USDCAD growth triggered by U.S. inflation data

14 February 2024 105
USDCAD growth triggered by U.S. inflation data

The USDCAD currency pair showed the greatest growth in almost a year as traders lowered expectations for the first interest rate cut by the Federal Reserve (Fed). Revision of traders' opinions was caused by unexpectedly high U.S. inflation data released last night.


According to James Knyveton, a currency dealer at Convera, the Fed's expectations for easing inflation data have not been met. According to LSEG's IRPR app, markets assume the probability of no rate cut in March and a rate cut in May below 50%. This is due to the U.S. consumer price index reading of 3.1% year-on-year in January. Economists' forecasts earlier estimated its value at 2.9%.


Meanwhile, the Canadian economy may face difficulties due to a slow move to cut interest rates, especially after consumers borrowed heavily during the pandemic.


The Bank of Canada emphasized that it is too early to consider cutting rates from the current 22-year high of 5%. The bank is concerned about high core inflation in the country. In turn, as stated by Canadian Finance Minister Chrystia Freeland, the priority of the country's next budget will be to create economic conditions that encourage lower interest rates.


The USDCAD currency pair quotes are forming a new uptrend on the D1 timeframe.


In terms of wave analysis, the price is in the process of forming the third ascending wave on the H4 timeframe. The breakthrough of the top of the first wave at 1.3540 has already taken place. The upward movement may intensify in the near term.

· · · · ·

### EXERCISE AIM
In one to three sentences, explain why, according to the report on USDCAD growth, traders lowered their expectations for the Federal Reserve's first interest rate cut. These records come from a separate source.

Entries drawn from a collection:
· · · · ·

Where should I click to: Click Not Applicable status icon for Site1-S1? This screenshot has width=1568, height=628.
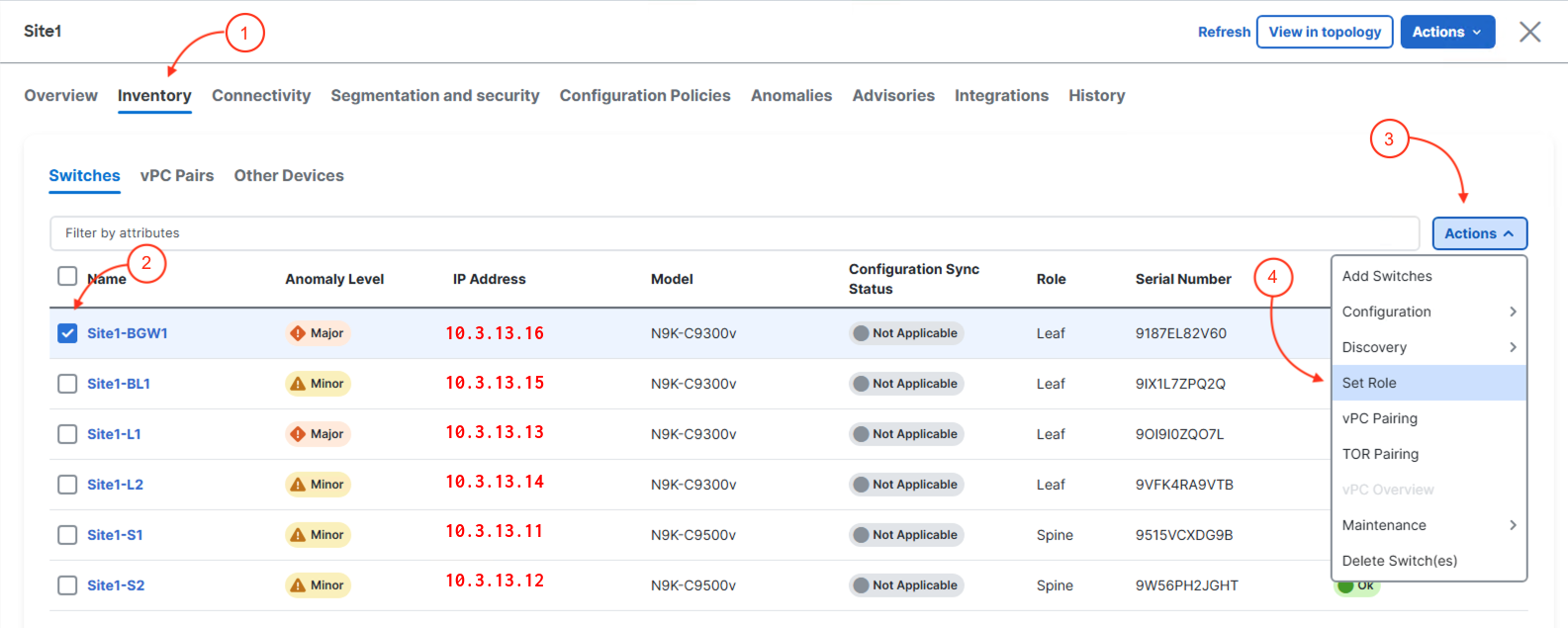(861, 535)
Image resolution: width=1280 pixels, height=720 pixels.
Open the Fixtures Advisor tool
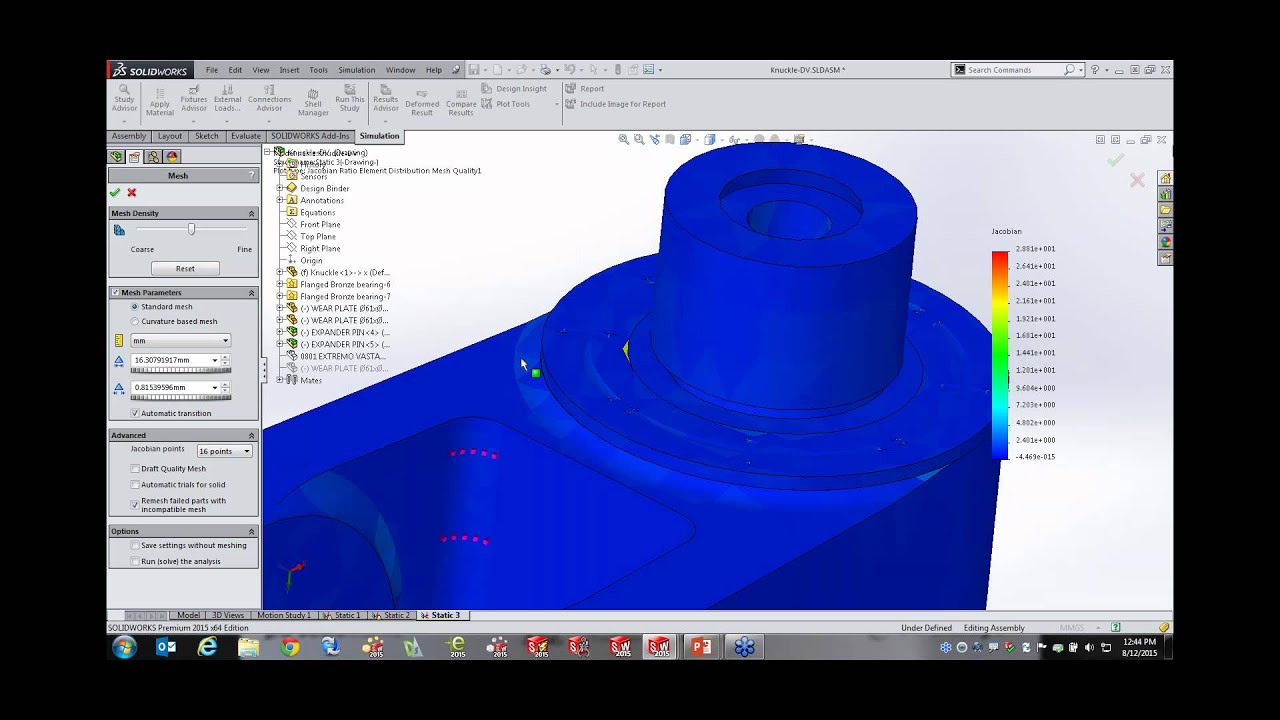(x=194, y=98)
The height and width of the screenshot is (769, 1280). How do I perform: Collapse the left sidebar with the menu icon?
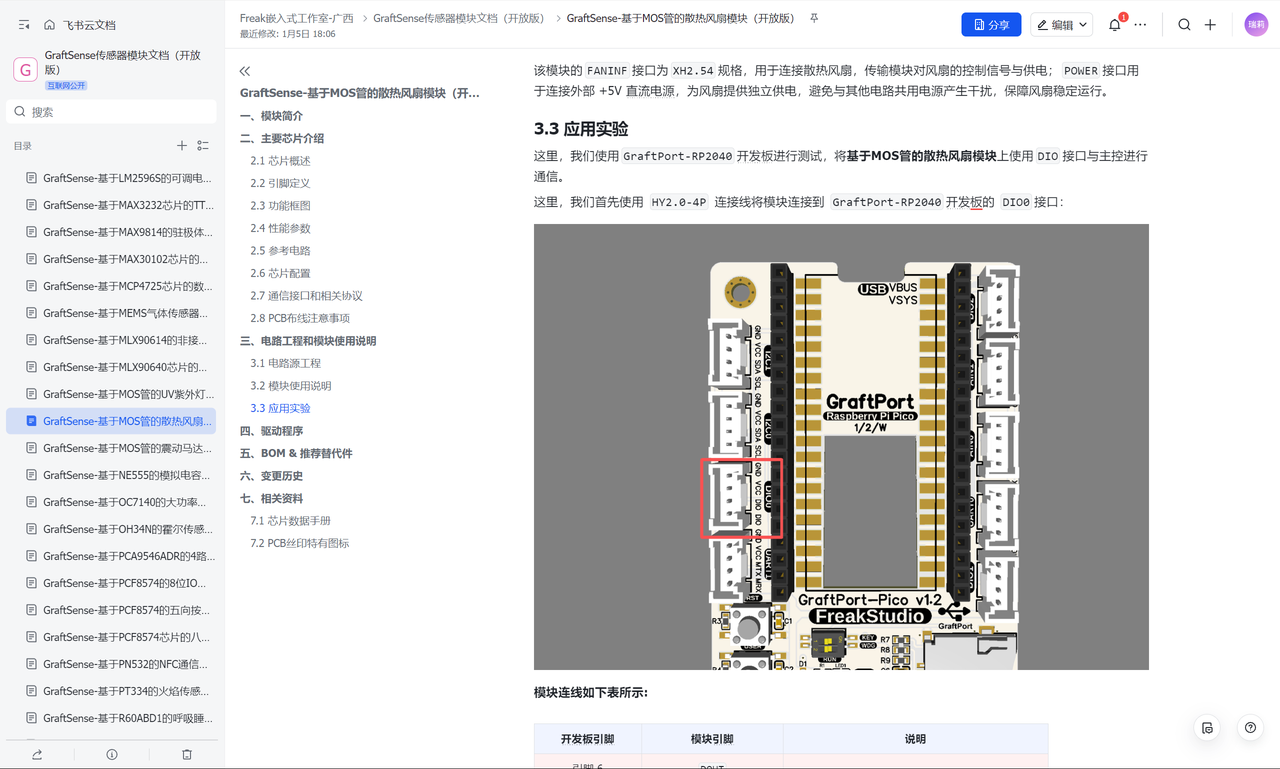tap(24, 25)
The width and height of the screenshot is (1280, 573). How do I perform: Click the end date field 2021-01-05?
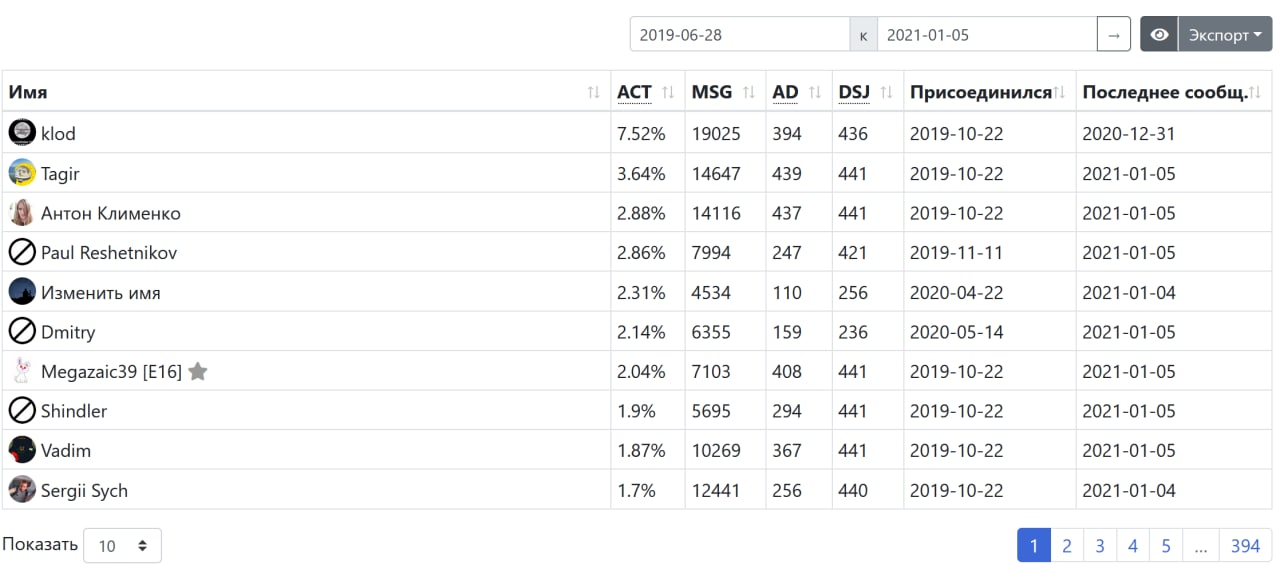point(987,35)
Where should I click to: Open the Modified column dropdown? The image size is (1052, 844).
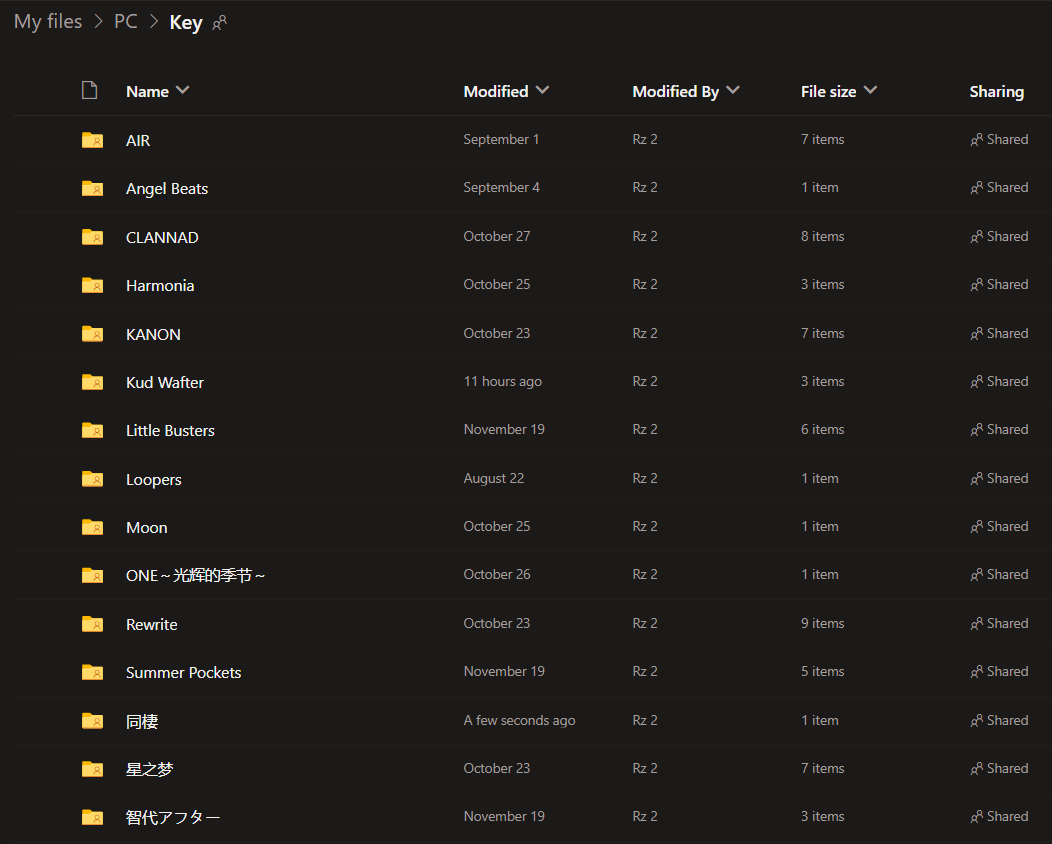pos(542,90)
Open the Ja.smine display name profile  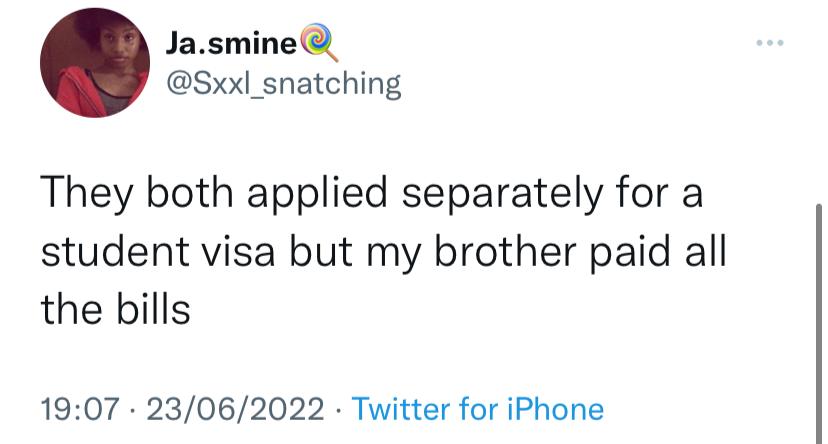pyautogui.click(x=231, y=43)
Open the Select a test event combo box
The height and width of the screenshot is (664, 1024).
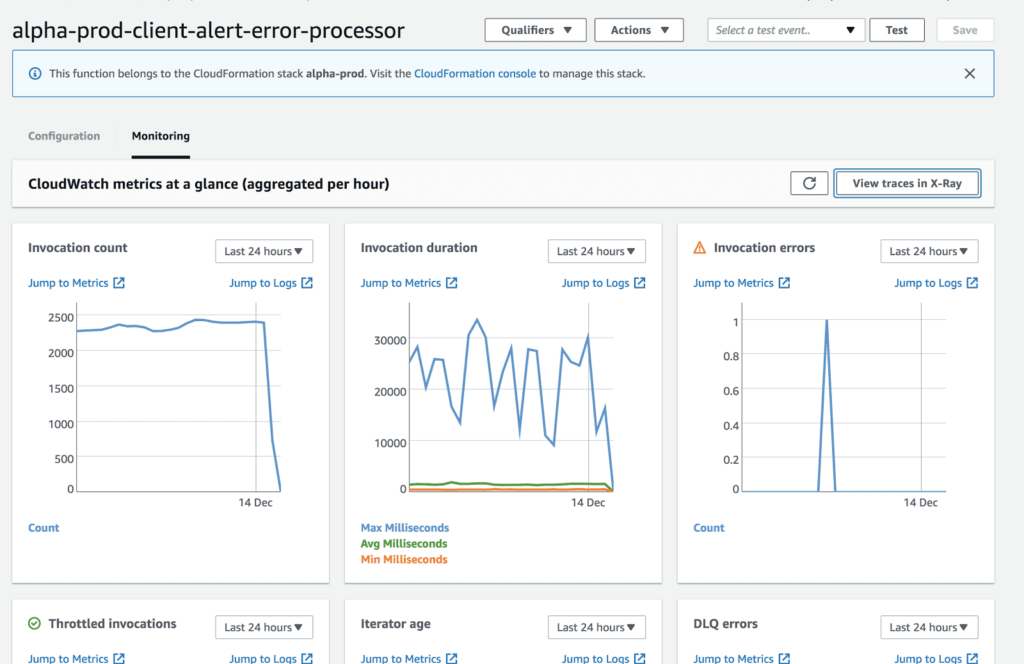click(785, 30)
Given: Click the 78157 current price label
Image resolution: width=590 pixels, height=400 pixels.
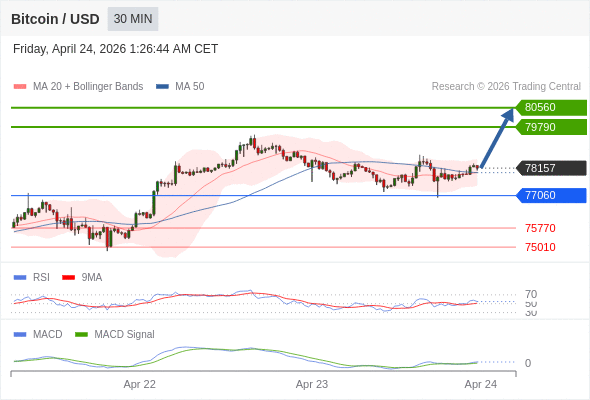Looking at the screenshot, I should pyautogui.click(x=551, y=168).
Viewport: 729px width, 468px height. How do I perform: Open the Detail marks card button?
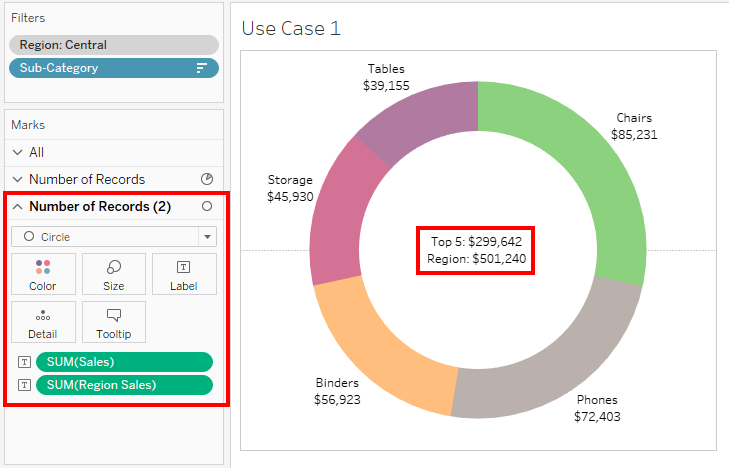43,322
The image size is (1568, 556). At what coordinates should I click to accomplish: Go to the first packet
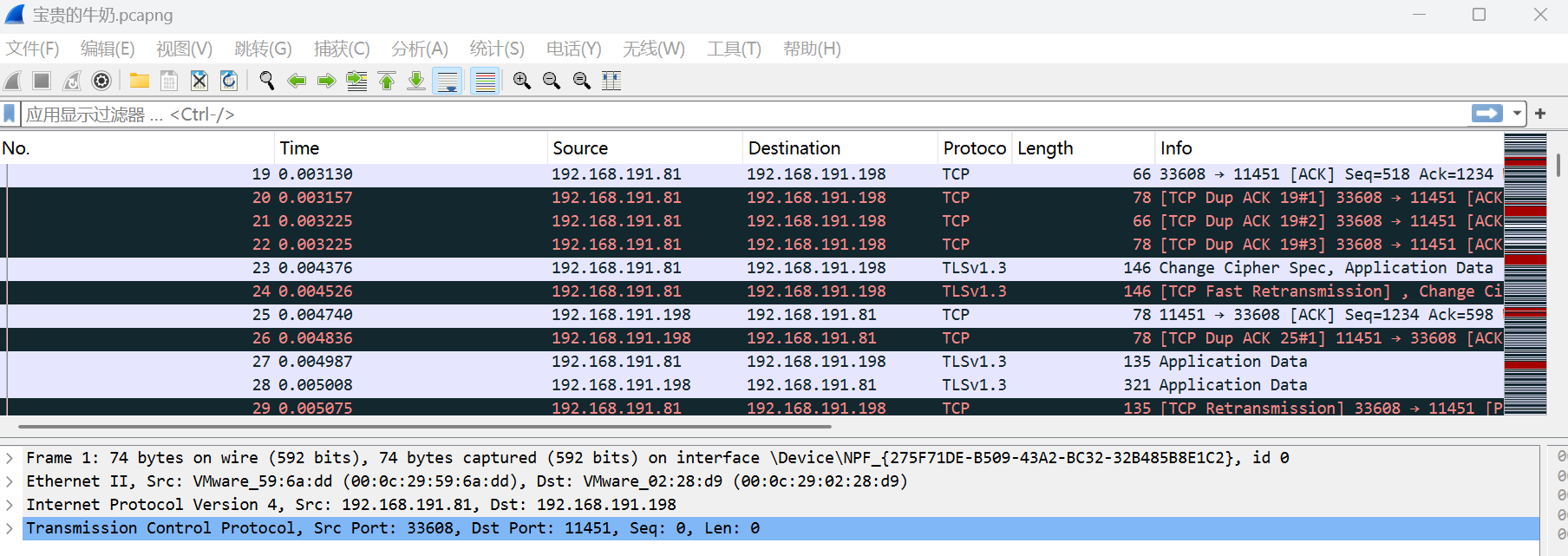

· · · · ·

### ANSWER BELOW
Traders revised their expectations because the U.S. inflation data came in unexpectedly high. The consumer price index read 3.1% year-on-year in January, while economists had forecast 2.9%.